Example 1: Model, tensor sliced across 4 SoCs with P2P communication between the SoCs.
mdp_4soc_p2p.json
{
"connections": [
{
"devices": [0,1,2,3],
"type": "p2p"
}
],
"partitions": [
{
"name": "Partition0",
"devices": [
{
"deviceId": 0,
"numCores": 16
},
{
"deviceId": 1,
"numCores": 16
},
{
"deviceId": 2,
"numCores": 16
},
{
"deviceId": 3,
"numCores": 16
}
]
}
]
}
Example 2: Model, tensor sliced across 2 SoCs with communication through the host between the SoCs.
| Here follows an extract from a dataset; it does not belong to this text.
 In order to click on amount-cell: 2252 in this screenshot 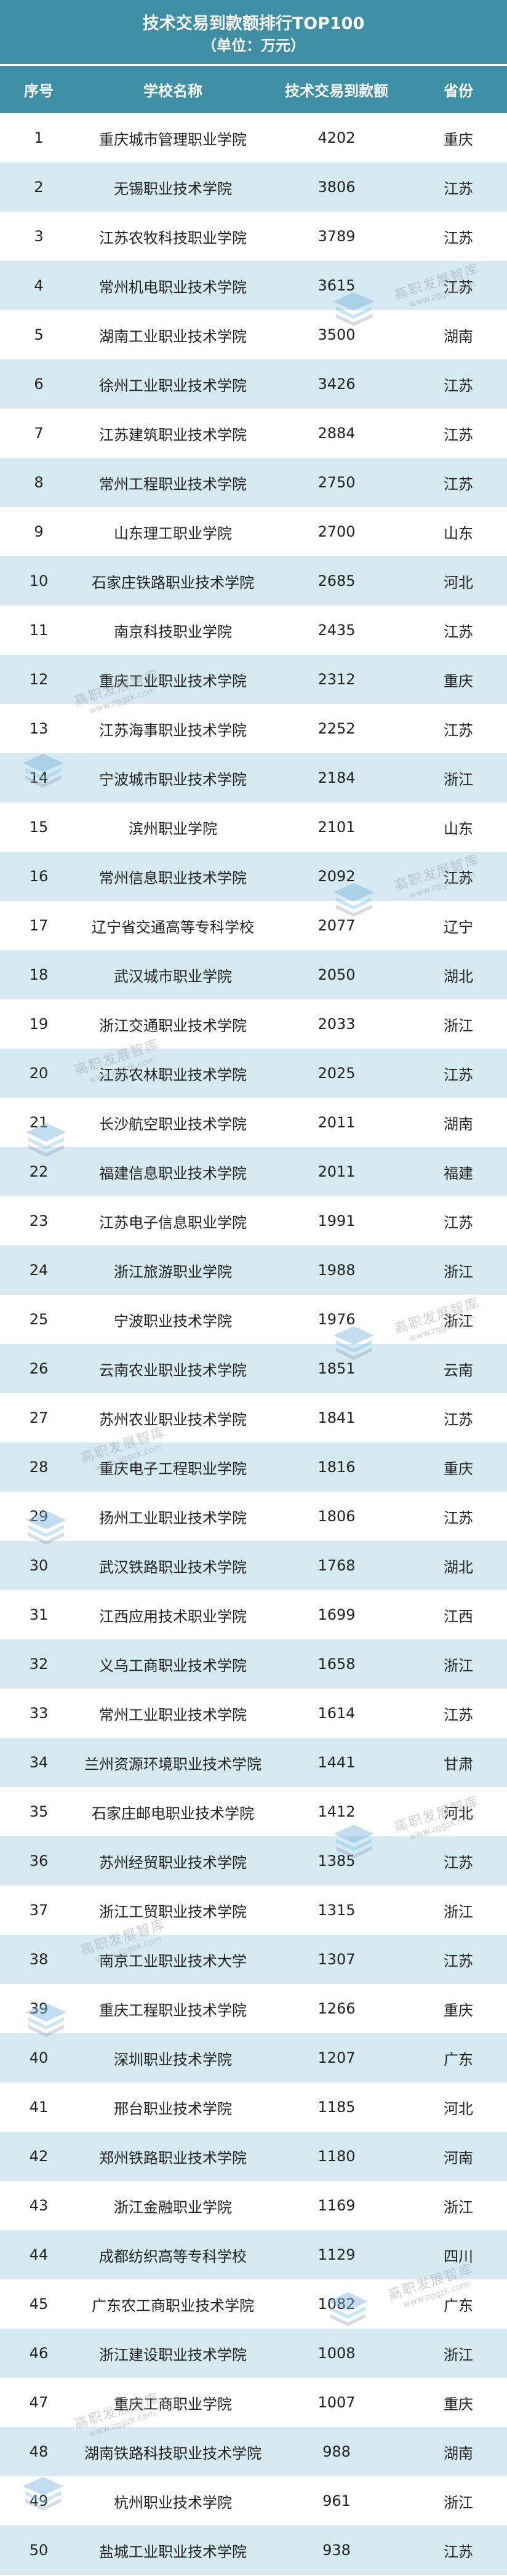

If no connections
are defined, the conectivity is assumed to be through the host
mdp_2soc_host.json
{
"partitions": [
{
"name": "Partition0",
"devices": [
{
"deviceId": 0,
"numCores": 16
},
{
"deviceId": 1,
"numCores": 16
}
]
}
]
}
To compile the model with the tensor sliced configurations, pass the device paritioning config file to qaic-exec
using mdp-load-partition-config
flag as shown below.
/opt/qti-aic/exec/qaic-exec \ -m=$model_path \ -aic-hw \ -aic-hw-version=2.0 \ -network-specialization-config=specializations.json \ -retained-state \ -convert-to-fp16 \ -aic-num-cores=${CORES} \ -custom-IO-list-file=${model_name}/custom_io.yaml \ -compile-only \ -aic-binary-dir=qpc/${model_name}-${BS}bs-${PL}pl-${CL}cl-${CORES}c-${SOCS}soc-${MX} \ -mdp-load-partition-config=mdp.json
Execution¶
Refer to Cloud-ai-sdk example for executing inference on multi-SoCs.
Recommendations¶
For very large models which are compiled for inter-SoC communication through the host, the host memory requirements can be large. If inference fails due to host or device resource exhaustion, try below options.
-
Increase the maximum number of memory mappings allowed for a process from the default value of 65k
Verify the new setting using -
Increase system memory (RAM) to 1TB and CPU count to 32 cores or higher.